Workload is as follows:

  • client search requests from kibana (kibana can't get a response from the coordinators)
  • bulk indexing from multiple fluentd indexers running in 4 x kubernetes clusters
  • direct searches to the api (probably low)

We're ingesting about 600 million to 1 billion log lines per day with indices in the 250GB to 350GB range. The data nodes are under load and I'm planning to add more. But the coordinator node behaviour has me confused - they're normally pretty quiet. Any help would be greatly appreciated...

Regards,
D

You should install X-Pack and enable Monitoring to see what is happening.
Upgrading to 6.4.2 is also useful.

How does upgrading to 6.x from 5.x compare, relatively speaking, to upgrading to 5.x from 2.x?

It's much simpler, just make sure you are on the latest 5.X release and you can do a rolling upgrade :slight_smile:

Is it paid or free x-pack that will give the insight you're referring to?

It's part of the Basic license, which is free.

Why does this page state that a full cluster restart is required?

https://www.elastic.co/guide/en/elasticsearch/reference/6.0/breaking-changes.html

@warkolm, did you miss my comment above? Just looking for clarification if you could...

https://www.elastic.co/guide/en/elasticsearch/reference/6.0/rolling-upgrades.html is the one you want, it mentions you can do rolling from 5.6.X . to 6.X.

Ok thx. How should the x-pack plugin be treated when upgrading to 6.4.2? Uninstall before, or after?

Uninstall before.

Hi @warkolm ,
I'd like to return to this topic if we could. I have installed x-pack and am still seeing coordinator nodes dying periodically by running out of heap.
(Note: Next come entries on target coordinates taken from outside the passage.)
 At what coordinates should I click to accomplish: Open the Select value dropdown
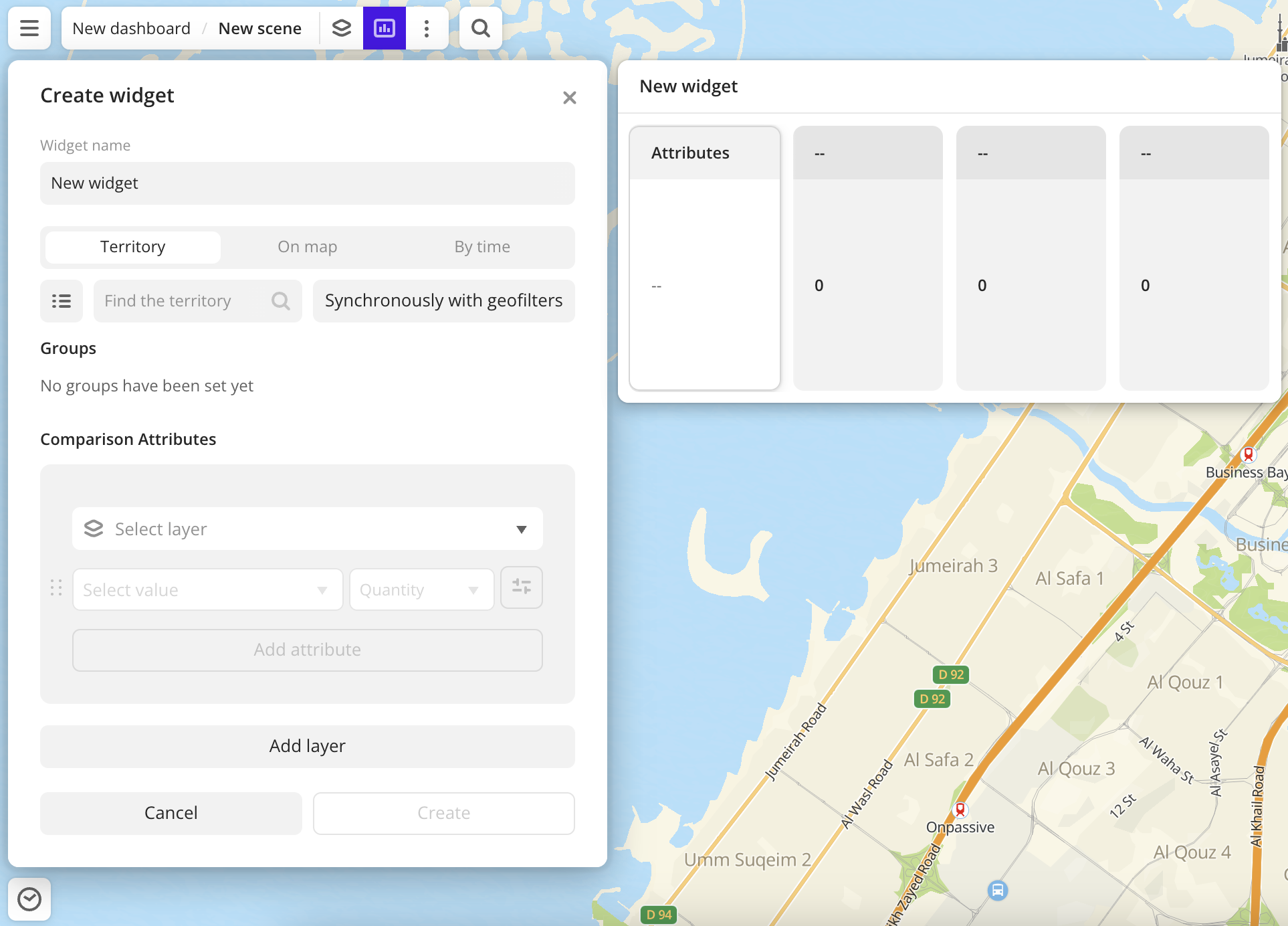[207, 589]
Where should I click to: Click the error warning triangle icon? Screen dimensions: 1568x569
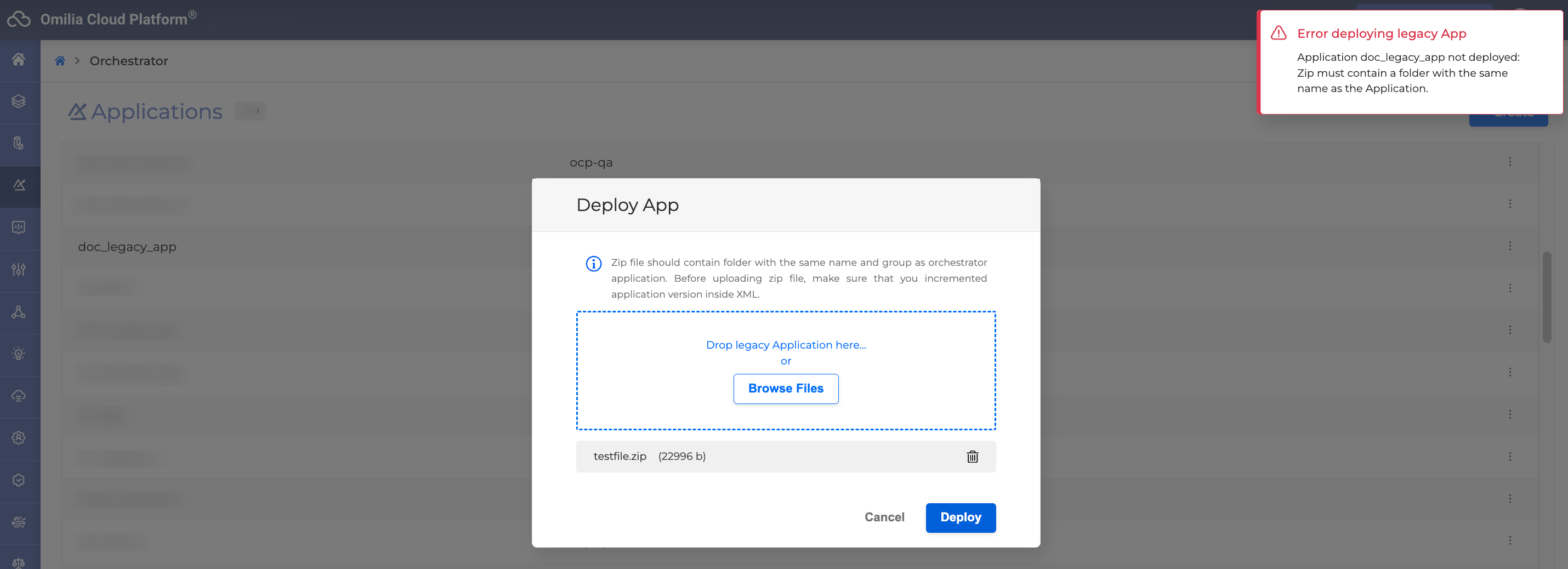point(1279,33)
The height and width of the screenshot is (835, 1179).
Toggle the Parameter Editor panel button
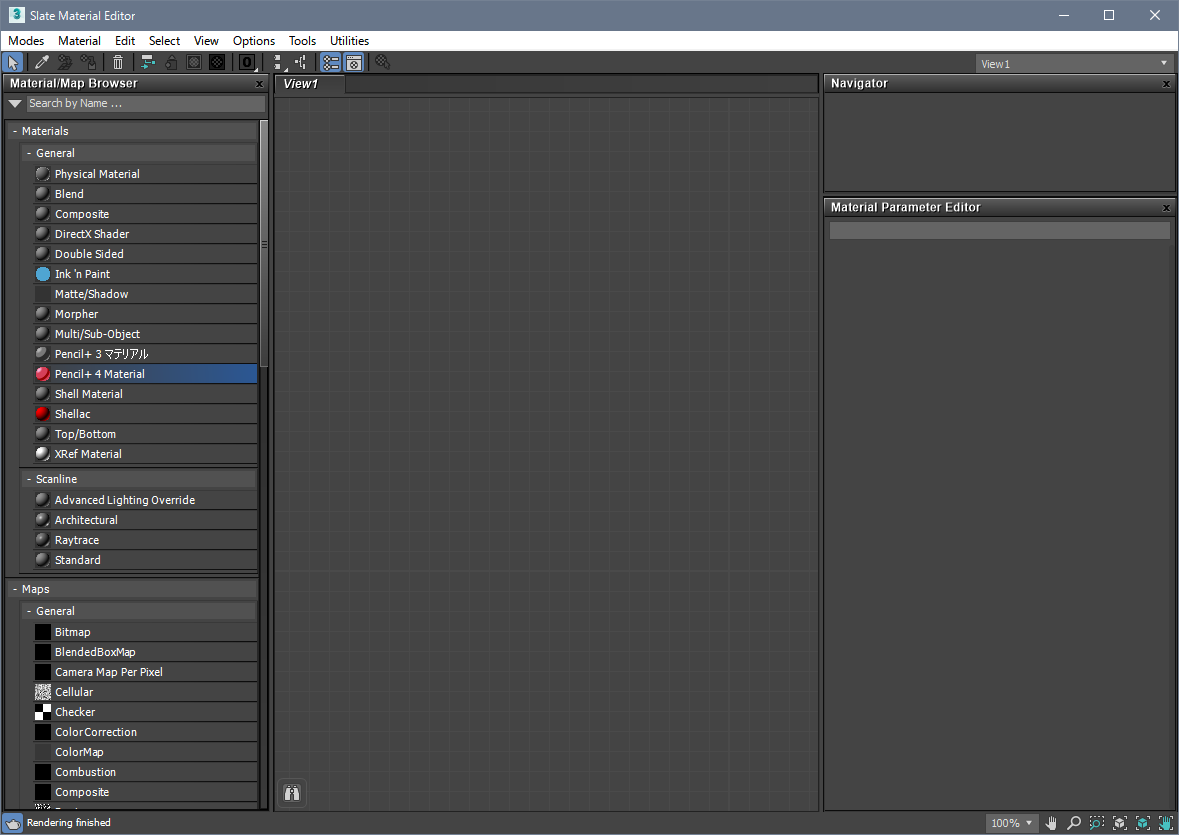pos(353,63)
Am attaching screenshots to provide more context:


09
32

Our workload is logging to daily indices and the flow rate you see in the screenshots is about normal. The ingest nodes, atm, work as coordinator nodes only. They've also been allocated larger heaps but that hasn't resolved the problem. It's not clear exactly what is exhausting the heap or what steps we should take to remedy it...

Regards,
D

Can you just confirm what times the OOM occurs in the graphs?

Here's the last line in the log from the evening prior to the day I posted:

java.lang.OutOfMemoryError: Java heap space
[2018-10-25T21:23:57,321][INFO ][o.e.m.j.JvmGcMonitorService] [ingest-001] [gc][old][138330][415] duration [18.1s], collections [3]/[9.8s], total [18.1s]/[14.3m], memory [13.6gb]->[13.6gb]/[13.6gb], all_pools {[young] [133.1mb]->[133.1mb]/[133.1mb]}{[survivor] [16.2mb]->[16.6mb]/[16.6mb]}{[old] [13.5gb]->[13.5gb]/[13.5gb]}

@warkolm Note that I see bulk rejections in the log prior to heap exhaustion. Bulk queue size is 400 on the data nodes. Does x-pack graph bulk queue size and rejections? I don't see that...
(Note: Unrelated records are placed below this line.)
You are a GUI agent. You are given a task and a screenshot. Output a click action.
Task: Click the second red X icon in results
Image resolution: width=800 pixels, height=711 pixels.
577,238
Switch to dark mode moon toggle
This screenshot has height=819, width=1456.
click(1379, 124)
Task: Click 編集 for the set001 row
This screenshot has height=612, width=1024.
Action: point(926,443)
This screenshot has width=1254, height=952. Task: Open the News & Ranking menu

Oh, you're using a lot of Graph?

@warkolm Am I right in thinking that coordinator nodes hold inbound bulks on heap before relaying them to the data nodes? So, as data nodes fall behind the heap will fill?
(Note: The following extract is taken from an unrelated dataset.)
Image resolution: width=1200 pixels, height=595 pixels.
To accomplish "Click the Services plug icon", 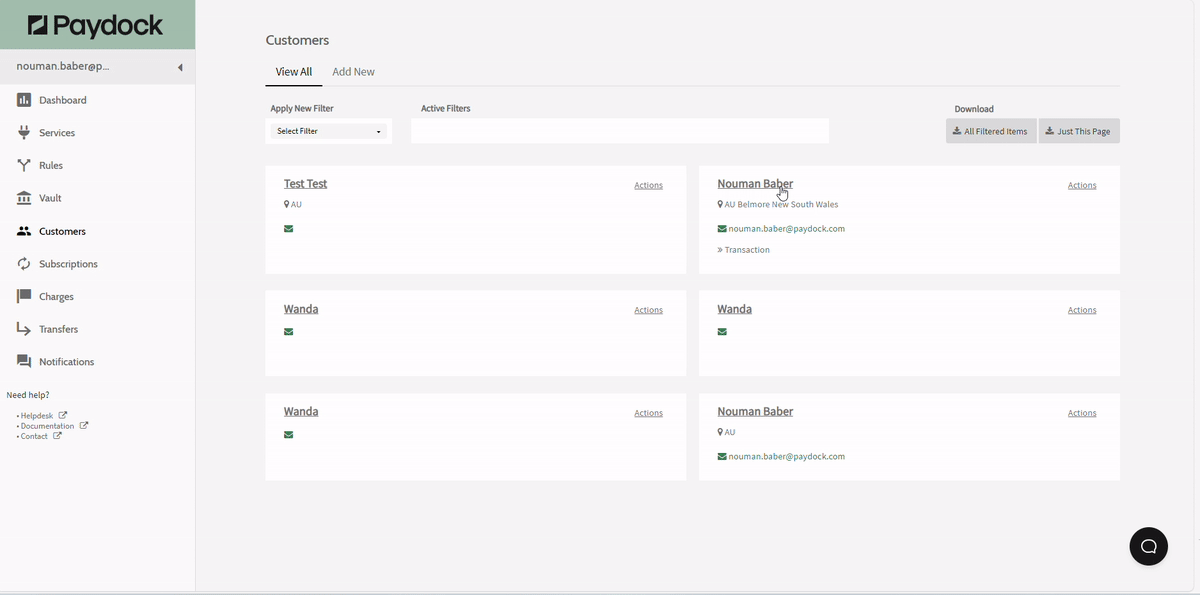I will (x=24, y=133).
If i enable an ingestion pipeline on these nodes will also mean the ingest nodes maintain their own bulk queue? It appears to me that while the data nodes are rejecting, the coordinators are not and that may be the cause of the issue here?

Yes.

I don't know enough of how that works to comment with any authority sorry :frowning:

@warkolm Could you see if you can get an answer on that? What is the recommendation here? Should we be sending bulks direct to the data nodes?

We'd suggest that, yes. The other main recommendation would be to not send them to master-only nodes.